Pathogenesis of Familial Hemophagocytic Lymphohistiocytosis
Cytotoxic lymphocytes such as natural killer (NK) cells and cytotoxic T lymphocytes (CTLs) are important components of a working immune system. Normally, infected or abnormal cells are targeted and destroyed by NK cells and CTLs. In HLH, the infected or abnormal cells are overactive and are unable to undergo apoptosis.
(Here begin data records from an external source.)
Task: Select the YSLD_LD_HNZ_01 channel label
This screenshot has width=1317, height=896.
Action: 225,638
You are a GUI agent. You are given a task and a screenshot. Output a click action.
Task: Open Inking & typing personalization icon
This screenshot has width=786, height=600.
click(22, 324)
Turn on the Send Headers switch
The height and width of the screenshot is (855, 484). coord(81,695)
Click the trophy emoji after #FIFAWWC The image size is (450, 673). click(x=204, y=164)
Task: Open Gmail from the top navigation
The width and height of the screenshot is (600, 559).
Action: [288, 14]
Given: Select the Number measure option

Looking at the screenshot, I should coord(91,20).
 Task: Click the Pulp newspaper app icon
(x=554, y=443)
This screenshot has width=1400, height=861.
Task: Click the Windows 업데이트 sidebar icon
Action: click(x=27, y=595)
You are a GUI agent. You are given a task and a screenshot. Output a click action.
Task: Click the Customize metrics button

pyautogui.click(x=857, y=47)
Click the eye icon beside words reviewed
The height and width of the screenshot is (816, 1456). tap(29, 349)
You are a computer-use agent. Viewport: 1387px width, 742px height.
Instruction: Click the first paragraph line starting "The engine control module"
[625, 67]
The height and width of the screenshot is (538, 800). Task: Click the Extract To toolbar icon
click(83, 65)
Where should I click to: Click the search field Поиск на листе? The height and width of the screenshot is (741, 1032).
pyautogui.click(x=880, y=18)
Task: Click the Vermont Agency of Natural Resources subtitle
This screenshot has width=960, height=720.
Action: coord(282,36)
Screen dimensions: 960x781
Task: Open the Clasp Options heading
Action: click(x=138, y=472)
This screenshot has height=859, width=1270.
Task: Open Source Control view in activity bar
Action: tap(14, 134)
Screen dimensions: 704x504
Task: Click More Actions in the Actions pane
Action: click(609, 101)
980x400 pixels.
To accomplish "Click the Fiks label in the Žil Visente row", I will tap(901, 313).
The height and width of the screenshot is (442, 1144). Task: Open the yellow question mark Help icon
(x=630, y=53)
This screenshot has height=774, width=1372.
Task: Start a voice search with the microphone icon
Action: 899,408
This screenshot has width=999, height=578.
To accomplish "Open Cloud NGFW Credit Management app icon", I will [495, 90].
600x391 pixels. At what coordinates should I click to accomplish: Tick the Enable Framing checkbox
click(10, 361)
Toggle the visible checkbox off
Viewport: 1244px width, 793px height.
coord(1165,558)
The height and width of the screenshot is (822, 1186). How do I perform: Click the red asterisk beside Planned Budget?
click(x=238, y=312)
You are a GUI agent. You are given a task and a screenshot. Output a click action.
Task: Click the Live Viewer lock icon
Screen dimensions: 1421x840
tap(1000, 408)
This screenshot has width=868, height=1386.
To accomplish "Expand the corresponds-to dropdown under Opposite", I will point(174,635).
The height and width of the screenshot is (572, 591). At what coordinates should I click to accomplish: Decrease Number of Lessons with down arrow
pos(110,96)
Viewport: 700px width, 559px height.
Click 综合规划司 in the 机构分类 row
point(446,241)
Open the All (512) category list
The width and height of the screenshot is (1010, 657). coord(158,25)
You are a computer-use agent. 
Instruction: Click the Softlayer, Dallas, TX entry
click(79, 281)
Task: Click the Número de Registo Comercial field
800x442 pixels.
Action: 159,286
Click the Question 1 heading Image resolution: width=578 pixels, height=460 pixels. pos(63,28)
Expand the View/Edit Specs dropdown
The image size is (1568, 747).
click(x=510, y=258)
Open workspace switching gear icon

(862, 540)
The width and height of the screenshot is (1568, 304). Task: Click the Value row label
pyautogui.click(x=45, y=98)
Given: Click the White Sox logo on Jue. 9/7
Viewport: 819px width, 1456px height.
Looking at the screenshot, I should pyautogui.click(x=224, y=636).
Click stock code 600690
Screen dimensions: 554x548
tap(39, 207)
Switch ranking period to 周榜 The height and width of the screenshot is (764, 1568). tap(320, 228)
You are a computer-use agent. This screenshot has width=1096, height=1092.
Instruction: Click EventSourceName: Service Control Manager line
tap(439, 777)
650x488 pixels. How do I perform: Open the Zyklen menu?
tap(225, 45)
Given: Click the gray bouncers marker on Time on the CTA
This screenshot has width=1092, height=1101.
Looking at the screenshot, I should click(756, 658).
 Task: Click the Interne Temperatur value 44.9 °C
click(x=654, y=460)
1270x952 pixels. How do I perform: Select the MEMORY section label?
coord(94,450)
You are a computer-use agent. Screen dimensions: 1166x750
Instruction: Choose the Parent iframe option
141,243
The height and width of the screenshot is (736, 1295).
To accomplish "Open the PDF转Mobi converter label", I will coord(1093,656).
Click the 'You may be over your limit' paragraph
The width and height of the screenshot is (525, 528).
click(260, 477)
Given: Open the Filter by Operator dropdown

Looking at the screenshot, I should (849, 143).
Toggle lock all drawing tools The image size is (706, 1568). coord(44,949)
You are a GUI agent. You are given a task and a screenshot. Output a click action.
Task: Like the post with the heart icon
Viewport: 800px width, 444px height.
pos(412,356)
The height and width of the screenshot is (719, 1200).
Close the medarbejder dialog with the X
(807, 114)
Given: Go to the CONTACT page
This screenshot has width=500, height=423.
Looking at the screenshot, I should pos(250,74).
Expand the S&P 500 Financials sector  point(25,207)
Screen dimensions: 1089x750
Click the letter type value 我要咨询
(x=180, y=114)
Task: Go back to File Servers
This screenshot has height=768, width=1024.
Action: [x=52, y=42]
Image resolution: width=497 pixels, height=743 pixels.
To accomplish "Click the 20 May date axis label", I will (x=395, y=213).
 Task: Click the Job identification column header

An impaired granule exocytosis cytotoxicity pathway incites a positive feedback loop in which antigen-presenting cells (APCs) overproduce proinflammatory cytokines, including tumor necrosis factor (TNF) alpha, interferon (IFN) gamma, interleukin (IL) 1b, IL-6, IL-8, IL-12, and IL-18, which then further activate APCs ( Fig. 1 ). This process then leads to tissue necrosis, hemophagocytosis (mediated by CD163 heme-scavenging receptor), and ultimately multiorgan failure.